I really need to dig into the work of Aki Kurismaki, as I've only seen a small handful of his films, and they really are a joy. Fallen Leaves is consistently laugh-out-loud funny, but the humour is extremely small and dry - the biggest running joke in the film involves a character being mildly put out that some people think he's older than he is. Part of this approach comes from the fact that the film always starts with these well-defined characters, and then searches for the little moments that happen in real life that make us laugh. Even the one-scene characters get memorable and hilarious pieces of business - the security guard intensely staring, looking for signs of product theft, or the nurse who doesn't need her ex-husband's clothing anymore because she's changed the locks. These were funny, but real, moments that filled the cinema with laughter, from characters we never see again.

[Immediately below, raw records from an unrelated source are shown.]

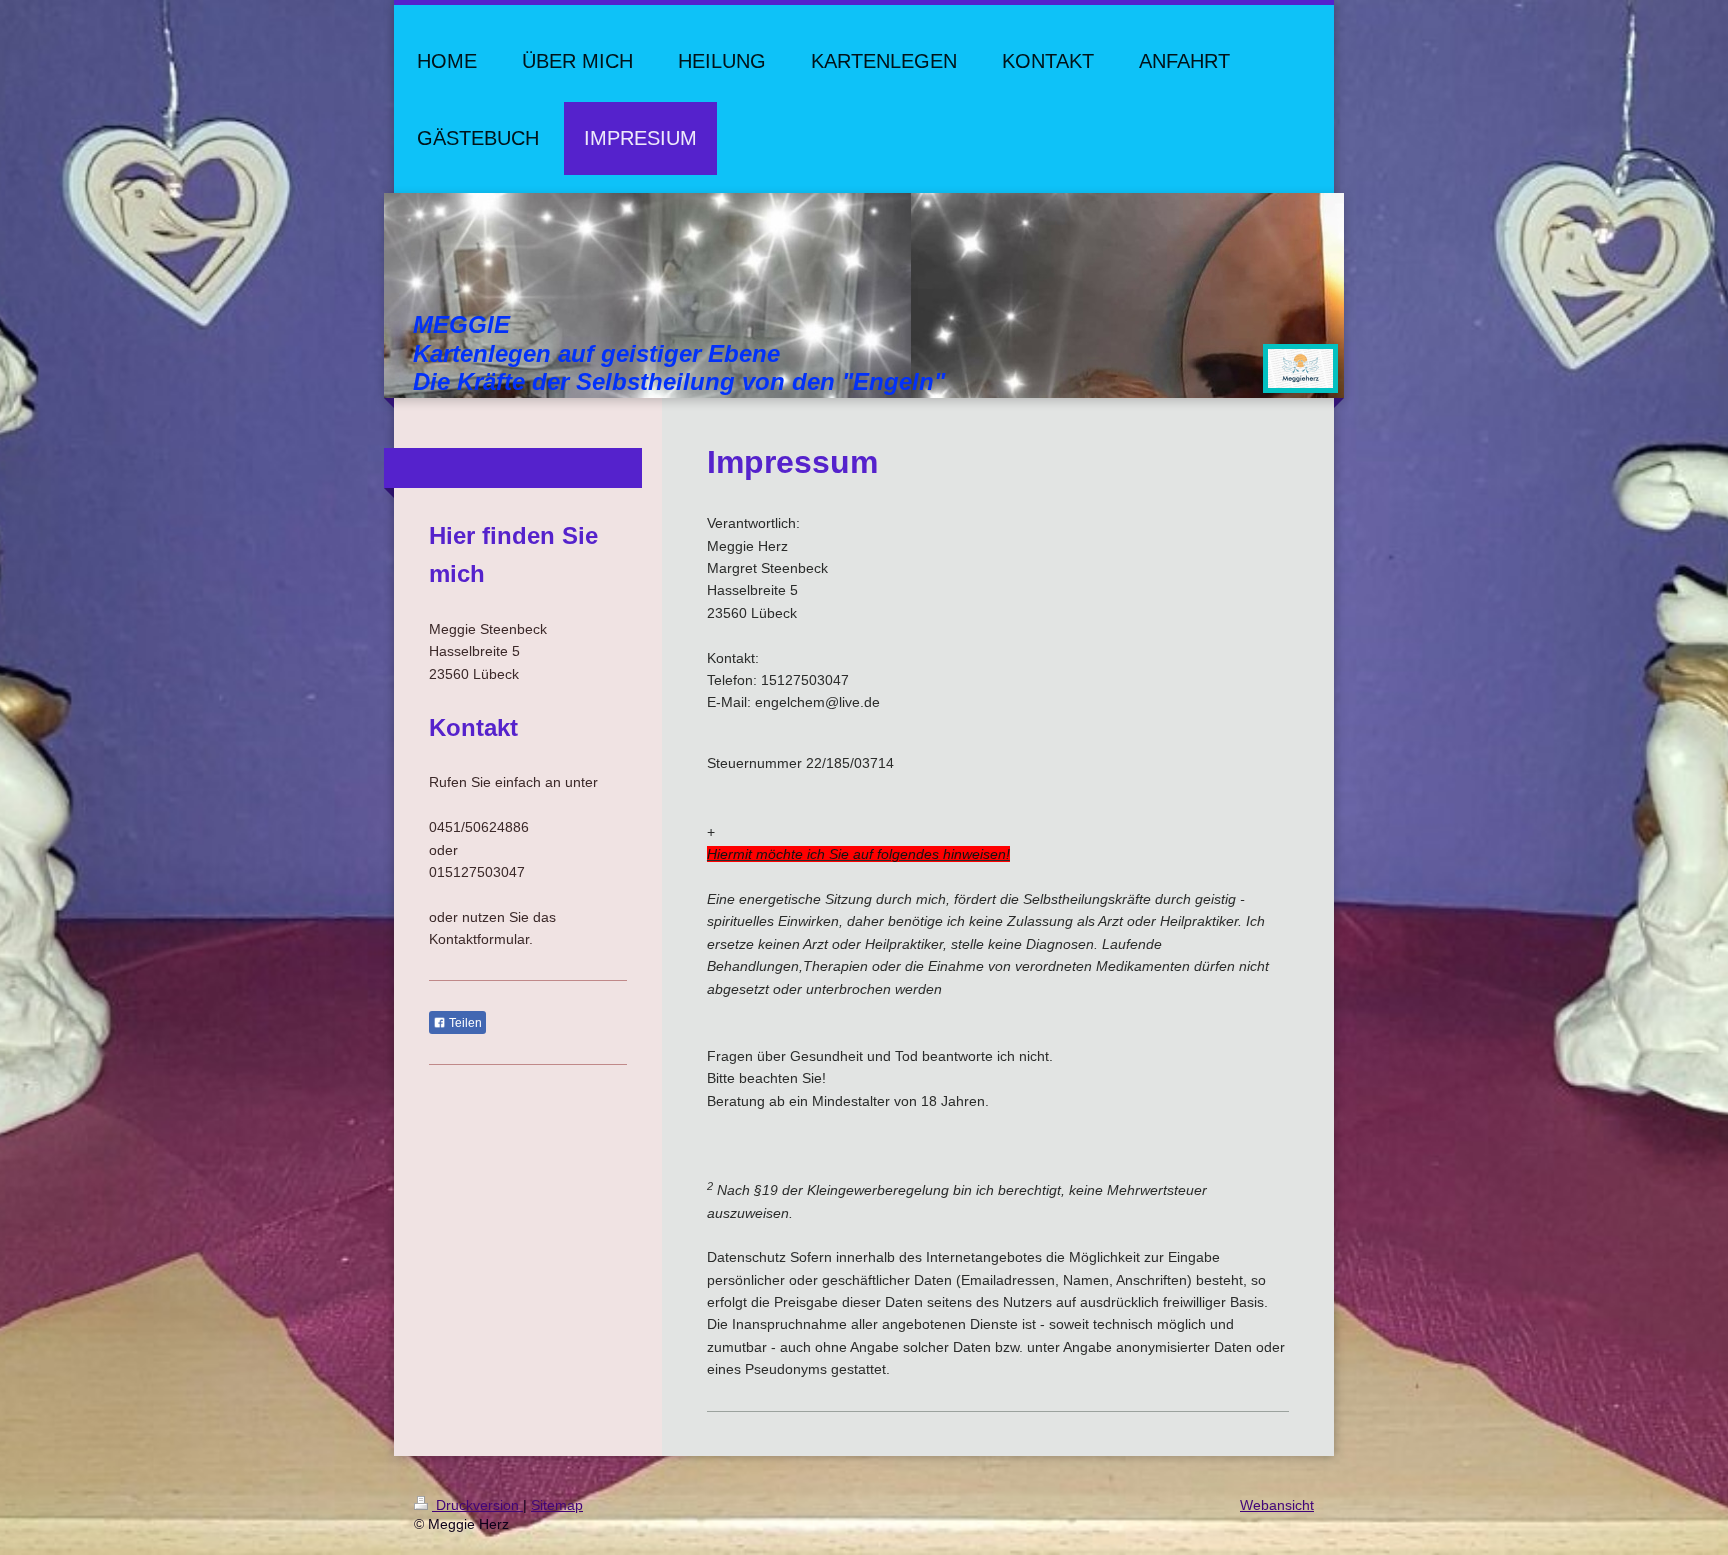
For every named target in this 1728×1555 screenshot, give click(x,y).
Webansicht (1277, 1505)
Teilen (464, 1023)
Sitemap (557, 1505)
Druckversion (477, 1505)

But the core of this film is this extremely sweet and affectionate relationship between Ansa and Holappa. The thing I found fascinating was the way the barriers to their relationship come in waves. As one resolves, another takes its place. I've seen movies which would take a situation like a lost phone number, and that would become the driver of the entire drama - here it's resolved after ten minutes. But then something else presents itself, and then something else again, and each of these could be the subject of a film, but instead these are just momentary issues that the characters are willing to work through. But that's the point of the film - in a lot of romantic comedies, the couple is perfect for each other, but there is just one problem that's preventing them from getting together. But that's not true in real life, where every relationship is a culmination of small coincidences, compromises, and acceptances. And some of these problems don't actually reach a resolution - Holappa's alcoholism, which caused him to drink into a near-unconscious stupor, isn't going to be cured after a few weeks - but there's a sense that, if one person is prepared to do whatever needs to be done to resolve the problem, the other is willing to step forward to provide whatever support is needed.

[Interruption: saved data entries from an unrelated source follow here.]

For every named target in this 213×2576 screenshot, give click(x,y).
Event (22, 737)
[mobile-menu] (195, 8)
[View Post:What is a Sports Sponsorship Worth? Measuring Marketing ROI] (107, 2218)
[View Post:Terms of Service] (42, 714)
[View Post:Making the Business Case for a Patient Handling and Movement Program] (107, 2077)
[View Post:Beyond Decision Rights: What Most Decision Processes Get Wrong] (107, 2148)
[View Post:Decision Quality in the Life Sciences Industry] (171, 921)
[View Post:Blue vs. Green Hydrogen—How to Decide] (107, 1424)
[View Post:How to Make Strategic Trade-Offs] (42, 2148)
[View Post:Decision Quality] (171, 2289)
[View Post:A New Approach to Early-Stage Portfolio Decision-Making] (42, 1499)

One thing I felt puzzled by was the fact that every time any character turns on the radio, there's always news about the Russian invasion of Ukraine, which people usually turn off very quickly. And it happens a lot. It's so prominent that I ultimately felt I needed to do some research after the film, just to figure out what it meant. This led me to the discovery that Finland shares a border with Russia (my geography is very bad), and that there was even a point where Finland was part of Russia. It feels as though Russia is this big aggressor neighbour, about whom there is some lingering fear that they might turn their eyes to Finland next. And this seems to leads to an attitude of quiet resignation. Whatever Russia chooses to do, Russia will choose to do. There's no point in feeling anxious about it, it's just important to enjoy whatever time we have in-the-moment, and to improve your lot in life while you can. And this Que Sera, Sera attitude seems to feed into everything everyone does in the film. You lose your job, no big deal, find a new one. You're not happy that people see you as older than you are, then take steps to improve the way you're living. 

This was the perfect way to bring the festival to a close. It's an utterly joyous film, sweet but not saccharine, funny but truthful. It's wonderful.